But scientists at Harvard University have been developing an actual exosuit — a wearable machine that they say can improve a mere mortal’s strength and stamina. This new prototype is novel because it improves a wearer’s performance while walking and running — just one example of progress in what’s become a surging field.
This suit looks kind of like bike shorts, with some wires and small machines around the waist, and cables down the legs. When it’s turned on, a person expends less energy when moving.
“Essentially, we’ve kind of recreated an artificial muscle on the outside of the human body that’s working in parallel with the underlying biological muscle,” explains lead researcher Conor Walsh, an engineering professor at Harvard.

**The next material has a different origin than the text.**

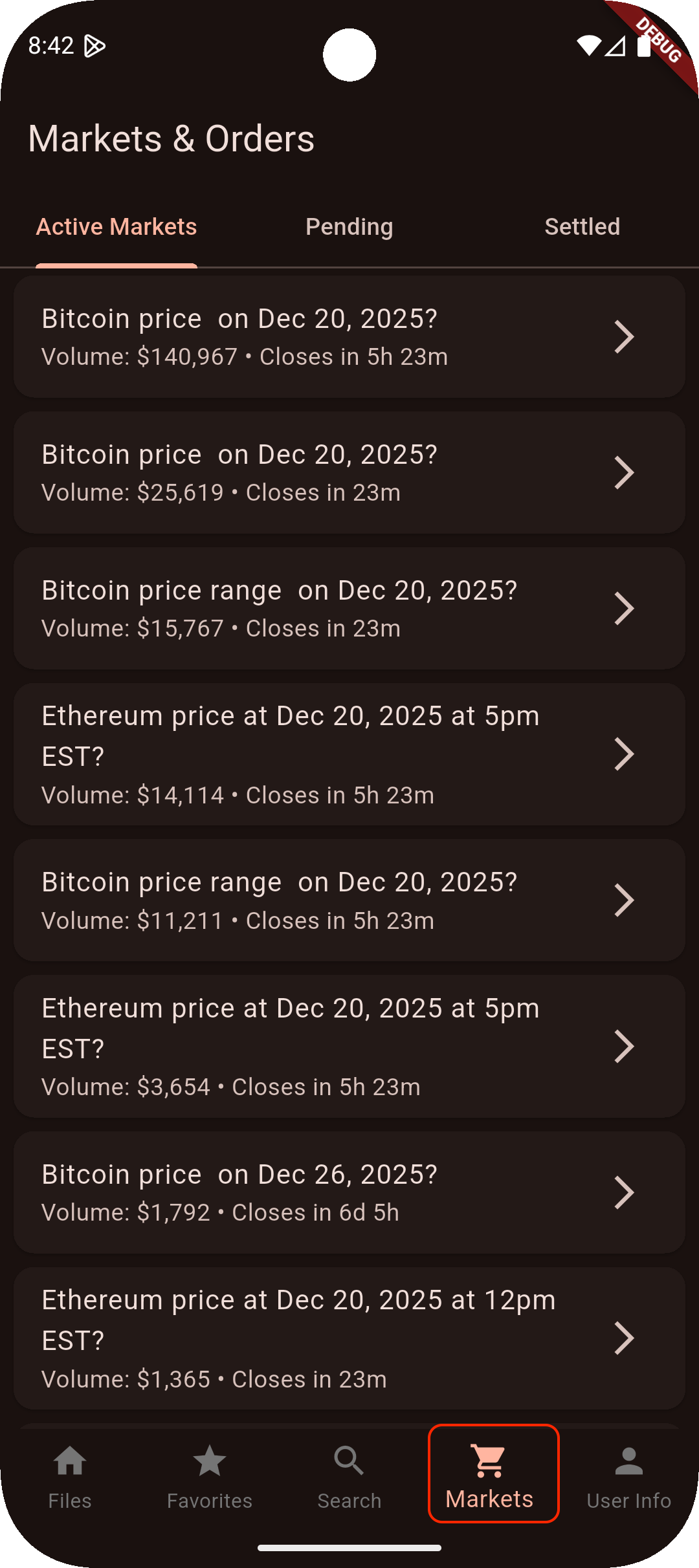Tap the Favorites star icon
Viewport: 699px width, 1568px height.
click(x=209, y=1462)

Take a look at the suit in action:
Walsh says when you put on his team’s suit, “you definitely notice that it’s pulling across your joints, so you feel, kind of, the small tugs from the cable. But after a fairly short while — maybe like five minutes — you don’t really notice it anymore.”
The suit helps to extend the hip joint, saving the user energy. And though you might not notice it, when you shut the suit off after a few minutes of having it turned on, Walsh says, “you really quickly notice that your legs feel a little bit heavier, and you feel a little bit more sluggish.”

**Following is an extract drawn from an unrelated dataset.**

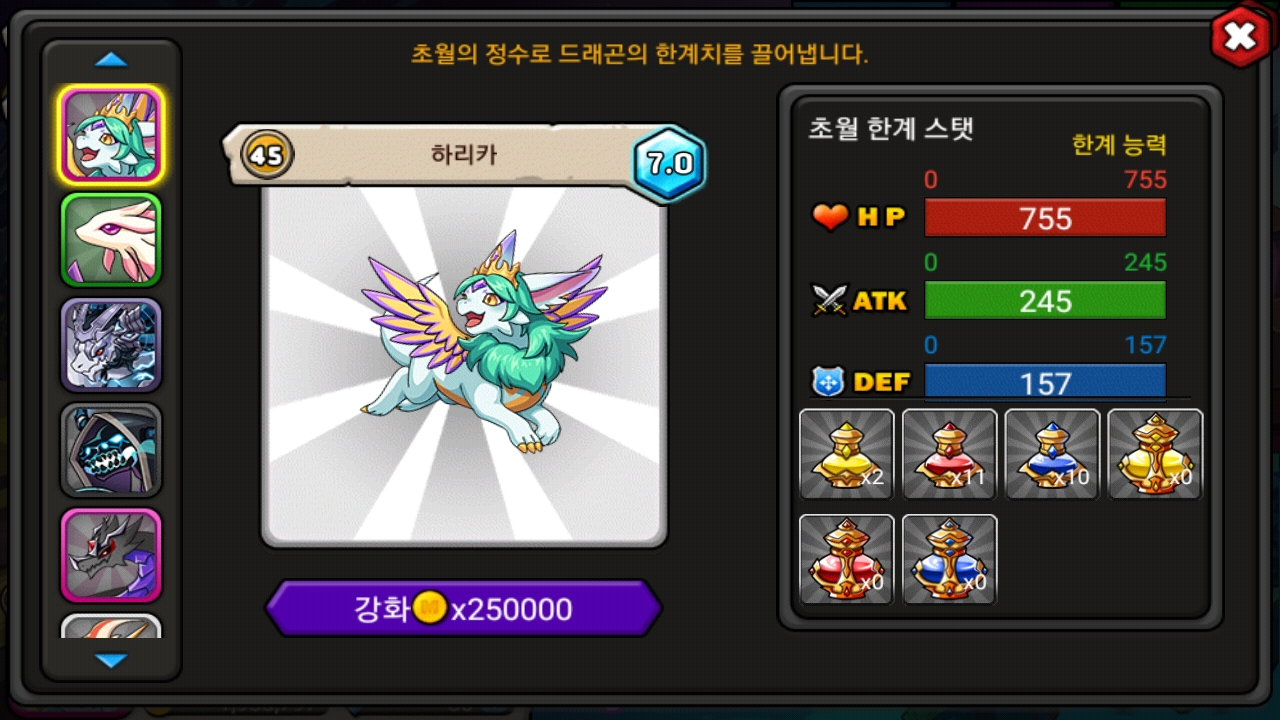
Task: Choose the Harika dragon portrait in the list
Action: (111, 135)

Designing such as suit has been a challenge, Walsh says, because the strides taken during walking and running are fundamentally different motions — so the machine has to be able to sense when someone wearing the suit changes their gait.

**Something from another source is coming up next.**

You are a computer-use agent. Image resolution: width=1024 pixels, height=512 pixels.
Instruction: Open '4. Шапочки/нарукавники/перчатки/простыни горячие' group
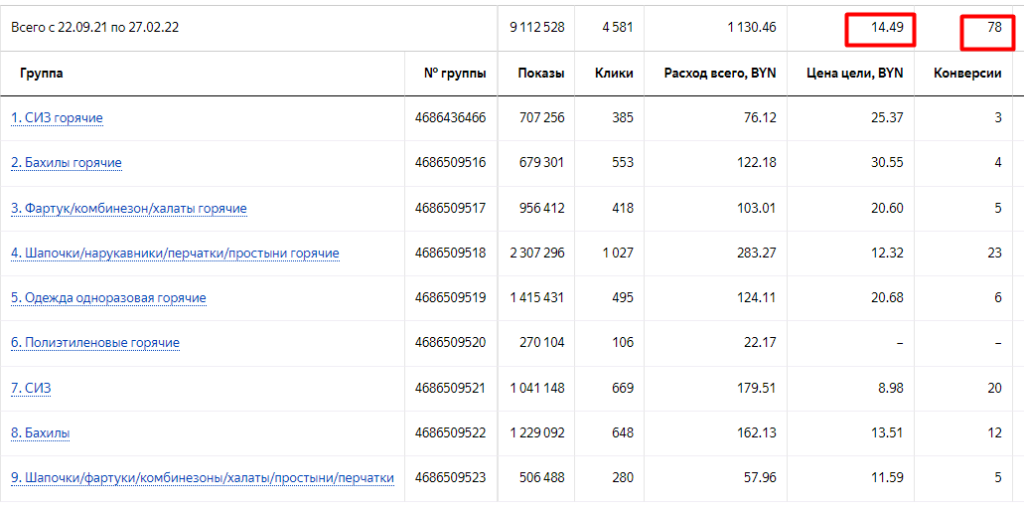click(175, 253)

“The person doesn’t have to tell the system to do anything,” Walsh says. “It just automatically switches between those two modes.” The suit uses sensors and a “biologically inspired gait classification algorithm” to change modes.
The suit weighs about 11 pounds. The team’s research, published Thursday in the journal Science, finds that a person wearing this suit expended 9.3 percent less energy walking and 4 percent less energy running, compared to wearing no suit.
That’s the equivalent of shedding 16 pounds of weight while walking, or 12 pounds while running.
Walsh says he thinks this suit could be helpful for a soldier carrying heavy weights over long distances. Research on the suit was supported by the Defense Advanced Research Projects Agency, which is part of the Defense Department and develops military technology.
Someday, Walsh says, it might also put some pep in the step of an average weekend warrior. The idea, he adds, would be “helping healthy people move more efficiently –[which] could be someone who’s a recreational hiker who wants to have a little bit more endurance.”
Other future models might help people with medical issues such as multiple sclerosis or Parkinson’s disease to move more easily, he says. His lab collaborates with a company on a suit to help stroke survivors that is now commercially available.
Karl Zelik, a mechanical engineering professor at Vanderbilt University who was not involved in the study, calls the team’s effort “promising work.”
“This study represents a nice integration of wearable hardware and control algorithms, and adds to the growing enthusiasm and momentum behind assistive exosuits for augmenting human capabilities during various aspects of daily life,” Zelik says. “This is one of the first wearable robotic devices that has demonstrated walk/run mode-switching in a scientific publication.”
Walsh notes that the exosuit field is changing fast. In the future, he says, the best assist devices may not be exosuits at all, but rather technology implanted inside a person’s body.
In an accompanying article in Science, José Pons of the Spanish National Research Council predicts that future wearables will be implantable and able to “decode the wearer’s movement intent, and influence it when necessary to enhance human performance.”